◆ Information provided
--

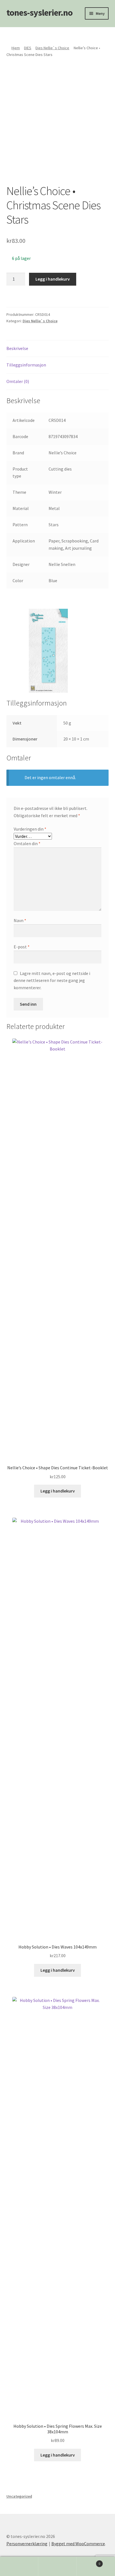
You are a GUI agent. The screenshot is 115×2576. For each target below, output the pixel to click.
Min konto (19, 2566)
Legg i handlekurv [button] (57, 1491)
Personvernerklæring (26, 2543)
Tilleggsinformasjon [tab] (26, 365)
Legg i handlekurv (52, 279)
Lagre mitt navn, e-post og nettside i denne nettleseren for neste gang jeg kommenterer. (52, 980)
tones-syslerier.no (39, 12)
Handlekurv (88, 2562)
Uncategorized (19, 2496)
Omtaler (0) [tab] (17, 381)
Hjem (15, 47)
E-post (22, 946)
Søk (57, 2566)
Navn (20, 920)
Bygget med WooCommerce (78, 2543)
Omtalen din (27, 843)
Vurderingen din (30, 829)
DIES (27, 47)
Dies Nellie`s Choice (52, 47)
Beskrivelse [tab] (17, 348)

--

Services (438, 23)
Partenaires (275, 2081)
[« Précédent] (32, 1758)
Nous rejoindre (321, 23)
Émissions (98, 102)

--

◆ Activity
Within the material above, transcribe exactly the lines that run from the line holding "You are a GUI" through the line holding "Legg i handlekurv (52, 279)".

◆ Written solution
You are a GUI agent. The screenshot is 115×2576. For each target below, output the pixel to click.
Min konto (19, 2566)
Legg i handlekurv [button] (57, 1491)
Personvernerklæring (26, 2543)
Tilleggsinformasjon [tab] (26, 365)
Legg i handlekurv (52, 279)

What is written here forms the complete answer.